» Task to carry out: In the article on New York's proposed ban on electronic shelf labels, reproduce the passage from "The bill was" to "the surveillance-pricing definition." word for word.

» Excerpt to read:
= = =

New York retailers are watching a bill that would make the state the first in the nation to ban electronic shelf labels in grocery and drug stores, along with the broader practice known as surveillance pricing. The measure, the Protecting Consumers and Jobs from Discriminatory Pricing Act, passed the State Senate in June and now sits close to a full vote in the Assembly.
What the bill would prohibit
Senate Bill S8616A, sponsored by Deputy Majority Leader Michael Gianaris, targets three practices at food and drug retail establishments:
- Surveillance pricing. Offering different customers different prices based on personal data gathered through electronic tracking would be barred.
- Electronic shelf labels. The digital price tags that let a store change a shelf price remotely and instantly would be prohibited in covered stores. Supporters argue the tags make dynamic price swings too easy.
- Protected class data. Retailers could not set prices using data that reveals characteristics such as ethnicity, religion, or disability, and could not use any data collected from shoppers under 17.
Which stores are covered
The bill reaches food retail establishments larger than 10,000 square feet that mainly sell household foodstuffs, as well as very large stores over 85,000 square feet that devote at least 10 percent of their space to food. It also covers drug retail establishments that sell prescription and nonprescription medicines. Many independent convenience stores fall below these size thresholds, but larger member locations and supermarket-format stores would need to comply.
Penalties and timing
The Attorney General would enforce the law, with civil penalties of up to $10,000 for each violation. Each day a violation continues would count as a separate offense. If enacted, the restrictions would take effect 180 days after signing, though the Attorney General would gain rulemaking authority right away.
The bill was ordered to a third reading in the Senate on June 5, 2026, and cleared that chamber. Attorney General Letitia James has publicly urged passage, while the Business Council of New York State has opposed the measure, warning it would raise compliance costs and roll back a labor-saving technology.
What it means for AARA members
For stores already using or planning to install digital shelf tags, the bill would force a return to paper price labels in New York. Owners who have invested in electronic labels should track the Assembly calendar closely, since the 180-day clock and the ban on new installations would begin at signing. Members who tailor prices or promotions using loyalty-app data should also review those programs against the surveillance-pricing definition.

= = =

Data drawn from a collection
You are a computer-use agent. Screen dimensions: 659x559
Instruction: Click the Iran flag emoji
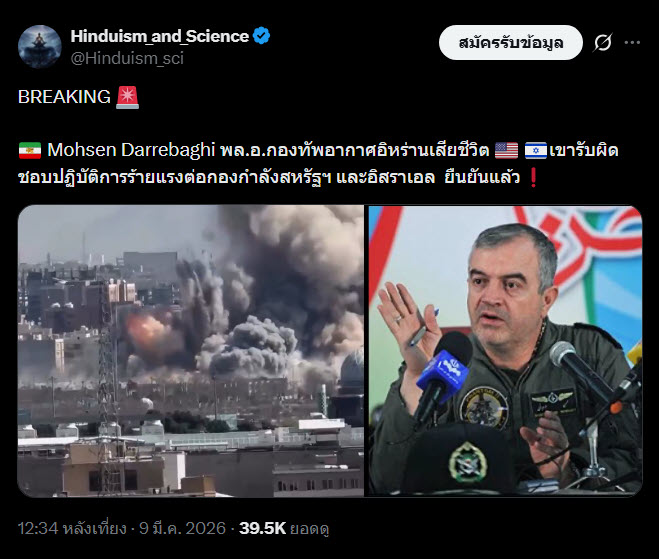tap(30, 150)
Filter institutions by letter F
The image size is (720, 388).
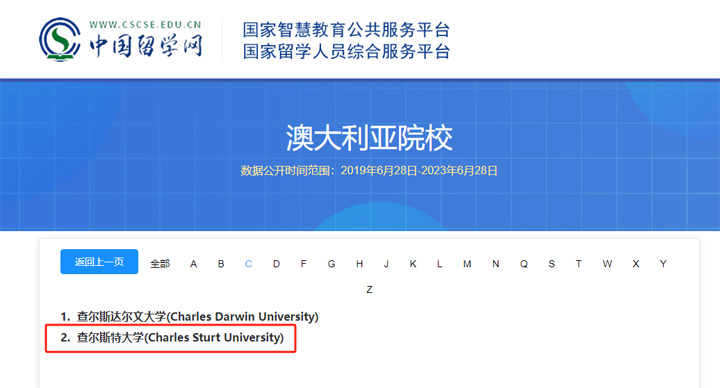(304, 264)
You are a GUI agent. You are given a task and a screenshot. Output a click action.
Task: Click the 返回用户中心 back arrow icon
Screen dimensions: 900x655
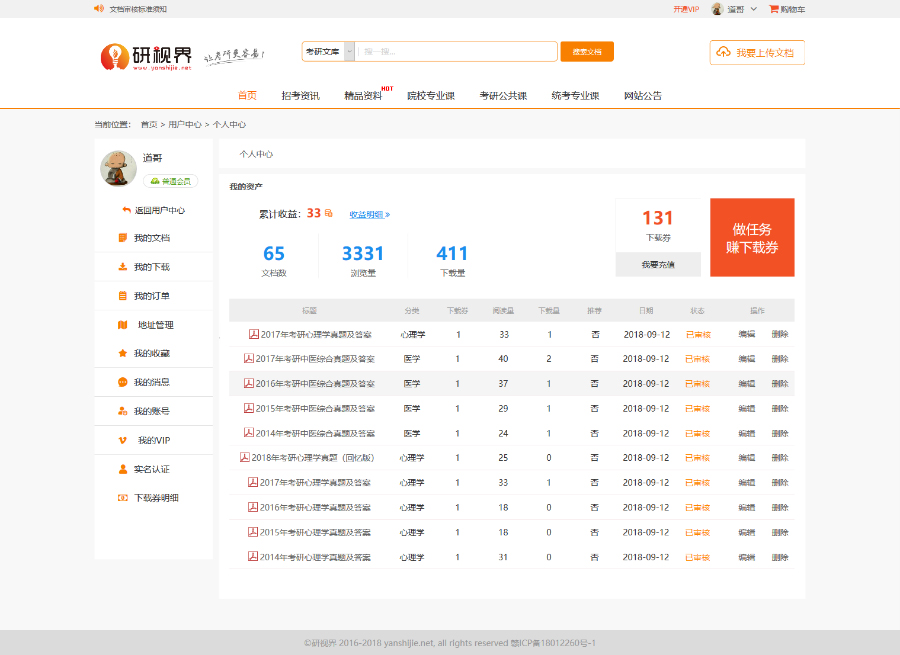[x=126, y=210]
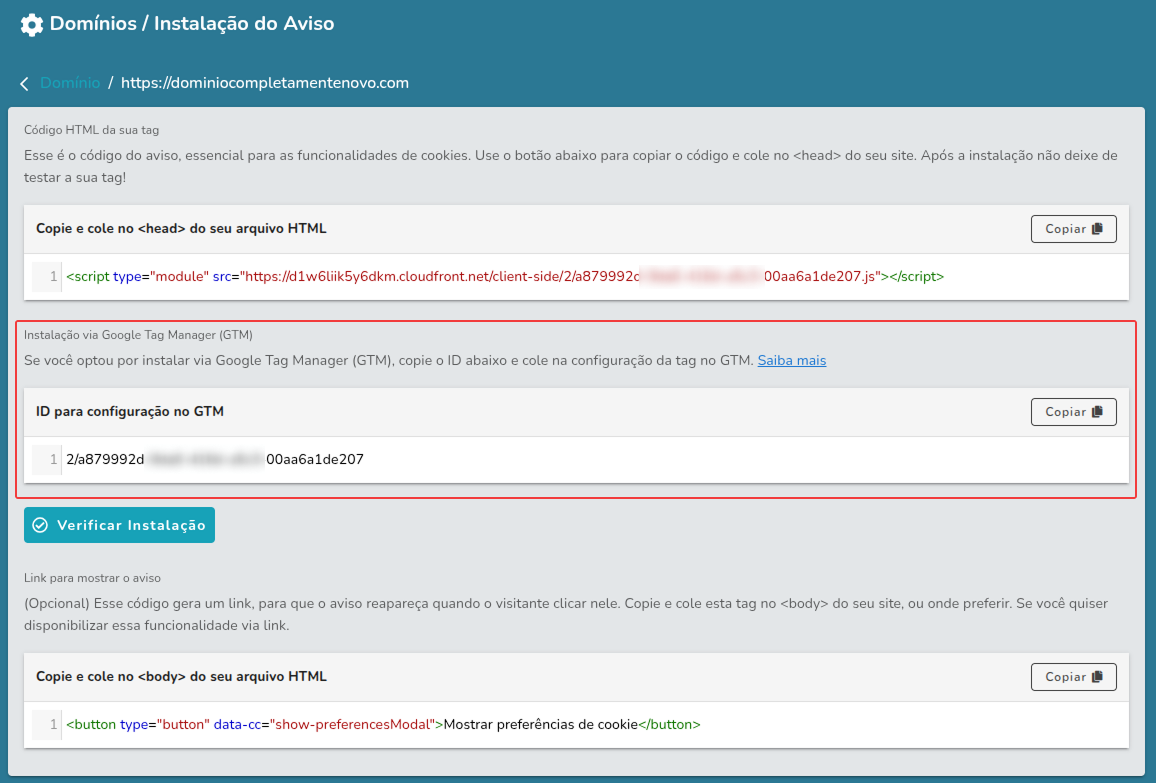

= = =

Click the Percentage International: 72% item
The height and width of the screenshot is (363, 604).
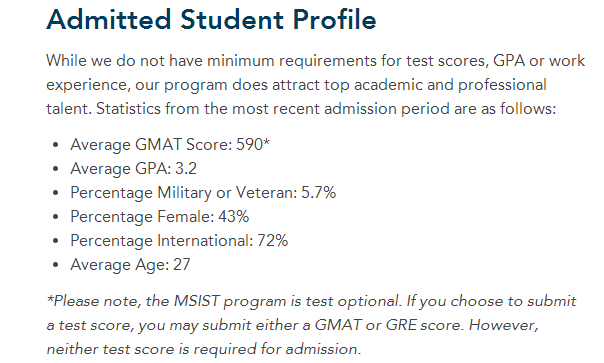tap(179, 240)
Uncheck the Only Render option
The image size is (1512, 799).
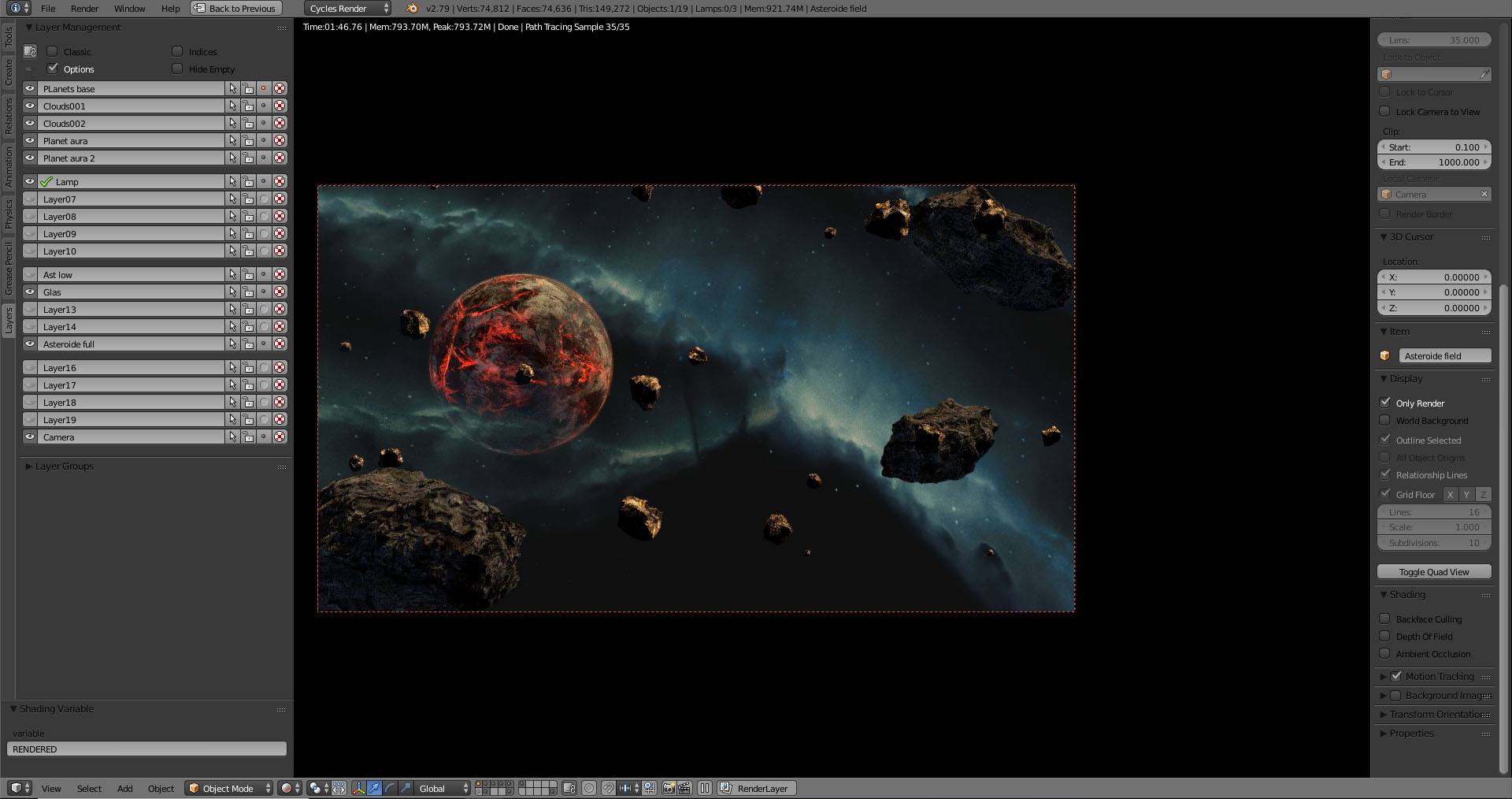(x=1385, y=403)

= = =

» The completed task:
The bill was ordered to a third reading in the Senate on June 5, 2026, and cleared that chamber. Attorney General Letitia James has publicly urged passage, while the Business Council of New York State has opposed the measure, warning it would raise compliance costs and roll back a labor-saving technology.
What it means for AARA members
For stores already using or planning to install digital shelf tags, the bill would force a return to paper price labels in New York. Owners who have invested in electronic labels should track the Assembly calendar closely, since the 180-day clock and the ban on new installations would begin at signing. Members who tailor prices or promotions using loyalty-app data should also review those programs against the surveillance-pricing definition.